Self-driving of electronic devices with larger power

- Oct 13, 2017 -

Piezoelectric nano-generator output of electrical energy for the pulse form, which in most cases can not directly power the electronic devices, so it is necessary to first collect the energy stored in the storage device, that is, the battery can be directly converted to electrical energy and storage, to achieve the battery of self charge. Based on the new technology of battery charging, this kind of self charging battery can greatly broaden the application range of the self driven working mode, especially the self drive of the electronic devices with larger power. By integrating the piezoelectric film with the lithium battery, the researchers designed a battery with a self charging function. The battery can be recharged continuously when it is subjected to a cyclic force, thus enabling direct conversion of the mechanical energy to the energy stored in the battery. They used the porous PVDF material commonly used in the lithium battery structure as a diaphragm, but the PVDF films were polarized and the piezoelectric potential of the vertical film direction could be produced in the event of stress. The principle is that the PVDF film is placed between the anode and cathode of the lithium battery and is tightly jointed, when subjected to compressive stress, the piezoelectric potential of the film can drive the li+ of the electrolyte to migrate and combine with the anode material, when the ionic equilibrium state breaks, the lithium cobalt acid in the cathode breaks down, releasing some li+ into the electrolyte; After the stress is withdrawn, some li+ will return, however, it does not affect the charging effect in this cycle. The battery can be recharged continuously by applying stress over the cycle. It is noteworthy that the charging efficiency of this direct integrated rechargeable battery is higher than the charging method of parallel between the nano-generator and the battery, because it eliminates the energy loss of the intermediate links such as rectification and transmission.

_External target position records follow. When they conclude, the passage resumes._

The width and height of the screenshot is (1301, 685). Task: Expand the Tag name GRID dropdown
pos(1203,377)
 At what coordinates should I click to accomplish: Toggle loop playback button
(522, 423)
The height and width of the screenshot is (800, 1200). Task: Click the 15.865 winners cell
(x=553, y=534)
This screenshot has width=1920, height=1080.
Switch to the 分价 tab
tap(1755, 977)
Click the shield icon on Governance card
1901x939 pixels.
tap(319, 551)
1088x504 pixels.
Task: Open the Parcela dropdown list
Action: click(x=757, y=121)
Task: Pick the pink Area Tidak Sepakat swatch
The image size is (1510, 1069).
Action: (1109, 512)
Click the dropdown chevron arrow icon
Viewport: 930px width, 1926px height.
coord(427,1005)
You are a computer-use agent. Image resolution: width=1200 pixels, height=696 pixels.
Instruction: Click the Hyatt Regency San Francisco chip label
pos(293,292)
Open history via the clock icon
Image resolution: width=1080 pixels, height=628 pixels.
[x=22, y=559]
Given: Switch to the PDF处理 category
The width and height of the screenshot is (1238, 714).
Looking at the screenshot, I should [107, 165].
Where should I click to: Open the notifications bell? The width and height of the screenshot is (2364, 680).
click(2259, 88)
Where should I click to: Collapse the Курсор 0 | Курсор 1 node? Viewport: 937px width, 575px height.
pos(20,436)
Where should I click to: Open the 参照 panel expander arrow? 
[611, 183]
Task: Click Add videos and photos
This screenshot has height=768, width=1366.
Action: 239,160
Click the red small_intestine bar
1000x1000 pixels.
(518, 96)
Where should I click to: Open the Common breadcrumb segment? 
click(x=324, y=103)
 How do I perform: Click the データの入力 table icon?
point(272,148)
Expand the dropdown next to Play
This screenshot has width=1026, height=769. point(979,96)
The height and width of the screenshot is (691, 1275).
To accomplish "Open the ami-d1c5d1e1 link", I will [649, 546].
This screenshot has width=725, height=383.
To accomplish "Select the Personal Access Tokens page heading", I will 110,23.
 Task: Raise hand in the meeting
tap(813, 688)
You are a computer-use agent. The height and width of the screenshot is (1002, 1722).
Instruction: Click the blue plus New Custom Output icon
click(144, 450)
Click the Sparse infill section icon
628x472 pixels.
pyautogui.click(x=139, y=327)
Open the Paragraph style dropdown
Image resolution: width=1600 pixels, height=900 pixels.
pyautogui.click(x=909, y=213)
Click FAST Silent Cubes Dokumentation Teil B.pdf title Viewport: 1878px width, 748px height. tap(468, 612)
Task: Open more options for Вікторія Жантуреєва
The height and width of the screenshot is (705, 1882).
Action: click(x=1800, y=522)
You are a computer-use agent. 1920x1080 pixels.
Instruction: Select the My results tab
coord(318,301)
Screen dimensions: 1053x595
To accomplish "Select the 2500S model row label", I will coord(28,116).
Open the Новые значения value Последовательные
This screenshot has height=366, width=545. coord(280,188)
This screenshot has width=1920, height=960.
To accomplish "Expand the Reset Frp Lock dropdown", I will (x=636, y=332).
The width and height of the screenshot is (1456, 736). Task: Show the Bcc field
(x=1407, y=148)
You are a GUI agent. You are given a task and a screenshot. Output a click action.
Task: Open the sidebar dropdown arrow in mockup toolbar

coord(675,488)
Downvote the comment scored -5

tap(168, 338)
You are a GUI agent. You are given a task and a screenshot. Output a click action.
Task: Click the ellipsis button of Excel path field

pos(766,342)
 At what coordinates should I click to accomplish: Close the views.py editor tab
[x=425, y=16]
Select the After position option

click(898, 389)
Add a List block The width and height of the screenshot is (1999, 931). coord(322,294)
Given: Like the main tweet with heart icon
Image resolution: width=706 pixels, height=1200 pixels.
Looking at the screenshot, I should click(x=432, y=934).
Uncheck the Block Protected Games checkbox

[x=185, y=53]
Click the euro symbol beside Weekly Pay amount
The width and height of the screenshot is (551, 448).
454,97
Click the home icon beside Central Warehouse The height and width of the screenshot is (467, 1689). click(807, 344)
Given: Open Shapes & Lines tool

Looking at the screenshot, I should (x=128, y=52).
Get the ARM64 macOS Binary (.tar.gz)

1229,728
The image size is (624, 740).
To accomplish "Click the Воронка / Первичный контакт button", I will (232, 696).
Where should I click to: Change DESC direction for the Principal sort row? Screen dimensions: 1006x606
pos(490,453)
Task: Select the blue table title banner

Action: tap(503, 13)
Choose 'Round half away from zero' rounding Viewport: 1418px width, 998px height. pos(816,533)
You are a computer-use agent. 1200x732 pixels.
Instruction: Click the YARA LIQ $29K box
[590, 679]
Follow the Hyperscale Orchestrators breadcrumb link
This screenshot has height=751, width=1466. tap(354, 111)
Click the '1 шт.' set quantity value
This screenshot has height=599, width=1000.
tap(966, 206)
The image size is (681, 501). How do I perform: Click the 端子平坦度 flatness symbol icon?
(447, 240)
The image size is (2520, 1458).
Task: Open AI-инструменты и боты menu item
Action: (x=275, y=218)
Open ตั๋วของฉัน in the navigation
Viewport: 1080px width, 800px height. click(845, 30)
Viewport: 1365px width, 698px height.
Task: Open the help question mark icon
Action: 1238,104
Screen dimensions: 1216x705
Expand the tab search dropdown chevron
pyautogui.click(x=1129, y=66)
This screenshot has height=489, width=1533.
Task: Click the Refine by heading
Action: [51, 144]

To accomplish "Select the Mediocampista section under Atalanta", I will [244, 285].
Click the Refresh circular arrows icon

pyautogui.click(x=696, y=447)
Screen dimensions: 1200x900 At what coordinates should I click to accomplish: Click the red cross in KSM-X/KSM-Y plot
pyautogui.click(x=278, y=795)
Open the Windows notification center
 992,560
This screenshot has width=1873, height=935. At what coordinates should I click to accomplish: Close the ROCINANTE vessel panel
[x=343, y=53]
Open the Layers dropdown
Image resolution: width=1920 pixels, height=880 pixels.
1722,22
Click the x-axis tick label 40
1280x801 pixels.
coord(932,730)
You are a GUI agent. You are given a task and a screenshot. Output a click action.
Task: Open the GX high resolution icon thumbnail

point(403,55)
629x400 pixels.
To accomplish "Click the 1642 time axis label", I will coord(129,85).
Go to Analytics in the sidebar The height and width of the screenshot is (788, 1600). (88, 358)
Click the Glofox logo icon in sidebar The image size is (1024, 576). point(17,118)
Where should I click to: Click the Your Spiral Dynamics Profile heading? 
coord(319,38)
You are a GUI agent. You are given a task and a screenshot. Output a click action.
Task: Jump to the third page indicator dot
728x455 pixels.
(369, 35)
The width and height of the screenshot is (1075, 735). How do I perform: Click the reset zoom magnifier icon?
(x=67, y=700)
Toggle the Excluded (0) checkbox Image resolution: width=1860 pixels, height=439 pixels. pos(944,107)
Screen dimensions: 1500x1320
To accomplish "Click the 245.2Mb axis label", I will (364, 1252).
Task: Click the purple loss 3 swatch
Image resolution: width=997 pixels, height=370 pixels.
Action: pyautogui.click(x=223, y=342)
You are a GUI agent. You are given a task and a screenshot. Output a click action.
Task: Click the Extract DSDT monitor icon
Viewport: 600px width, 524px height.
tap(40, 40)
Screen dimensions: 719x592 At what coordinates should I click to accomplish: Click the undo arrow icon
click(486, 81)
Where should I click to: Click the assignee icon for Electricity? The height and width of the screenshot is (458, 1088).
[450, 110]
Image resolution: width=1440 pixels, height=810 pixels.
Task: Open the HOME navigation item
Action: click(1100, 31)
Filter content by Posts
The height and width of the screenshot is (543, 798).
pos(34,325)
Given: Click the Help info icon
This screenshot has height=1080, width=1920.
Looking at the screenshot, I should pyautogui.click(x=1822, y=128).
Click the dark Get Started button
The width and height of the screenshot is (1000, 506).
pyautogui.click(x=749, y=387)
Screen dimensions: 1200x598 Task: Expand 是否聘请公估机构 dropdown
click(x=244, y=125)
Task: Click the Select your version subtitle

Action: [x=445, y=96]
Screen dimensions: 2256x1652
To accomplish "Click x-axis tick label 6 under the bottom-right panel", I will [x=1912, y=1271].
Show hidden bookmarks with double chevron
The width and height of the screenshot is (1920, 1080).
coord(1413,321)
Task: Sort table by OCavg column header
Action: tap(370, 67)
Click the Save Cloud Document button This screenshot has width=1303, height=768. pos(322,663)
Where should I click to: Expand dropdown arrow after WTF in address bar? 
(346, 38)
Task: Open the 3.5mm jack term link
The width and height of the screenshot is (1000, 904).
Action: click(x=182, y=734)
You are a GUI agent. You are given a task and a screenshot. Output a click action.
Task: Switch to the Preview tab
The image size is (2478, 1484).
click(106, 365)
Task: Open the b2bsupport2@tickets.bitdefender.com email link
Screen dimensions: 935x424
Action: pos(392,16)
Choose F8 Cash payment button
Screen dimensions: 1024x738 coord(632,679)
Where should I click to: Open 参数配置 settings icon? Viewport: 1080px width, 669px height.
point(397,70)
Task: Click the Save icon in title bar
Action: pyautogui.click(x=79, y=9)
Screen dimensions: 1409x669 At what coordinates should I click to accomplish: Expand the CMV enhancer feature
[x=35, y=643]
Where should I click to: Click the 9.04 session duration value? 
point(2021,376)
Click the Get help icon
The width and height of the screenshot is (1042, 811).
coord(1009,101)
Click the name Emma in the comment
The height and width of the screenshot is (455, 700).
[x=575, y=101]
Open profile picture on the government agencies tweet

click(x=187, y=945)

Piezoelectric nano-Generators after 10 years of development, through the optimization of materials and the innovation of structure, there has been a great development in performance improvement, which shows great research value and application foreground in energy collection, information sensing, environmental monitoring and biomedicine, but there are still many problems needing further study.

1. Piezoelectric composites

Most of the traditional piezoelectric materials are inorganic ceramic materials, their mechanical stability is poor, and the existing flexible polymer piezoelectric materials have low piezoelectric properties. Therefore, how to design both flexible and good piezoelectric properties of composite materials can greatly broaden the application of piezoelectric nano-generators.

2. Piezoelectric nano-generator matching circuit design

Piezoelectric nano-generators output is the pulse signal, whether it is stored in the electrical energy storage equipment or directly to the electronic devices to power supply, all need to design the relevant circuit to make the output more stable, and improve its use efficiency.

3. Application of micro-Nano energy

The advantage of piezoelectric nano-generators over macroscopic generators lies in their energy collection advantages in micro-na scale, so we should continuously seek the energy acquisition and self driving application of piezoelectric nano-generators within the micro-NA range. Energy technology is in a period of vigorous development, the need for more innovative work to promote nano-generators to the direction of industrialization. With the development of new material technology, it is believed that piezoelectric nano-generators and their self driven systems will be used in the revolutionary application of the wave of science and technology.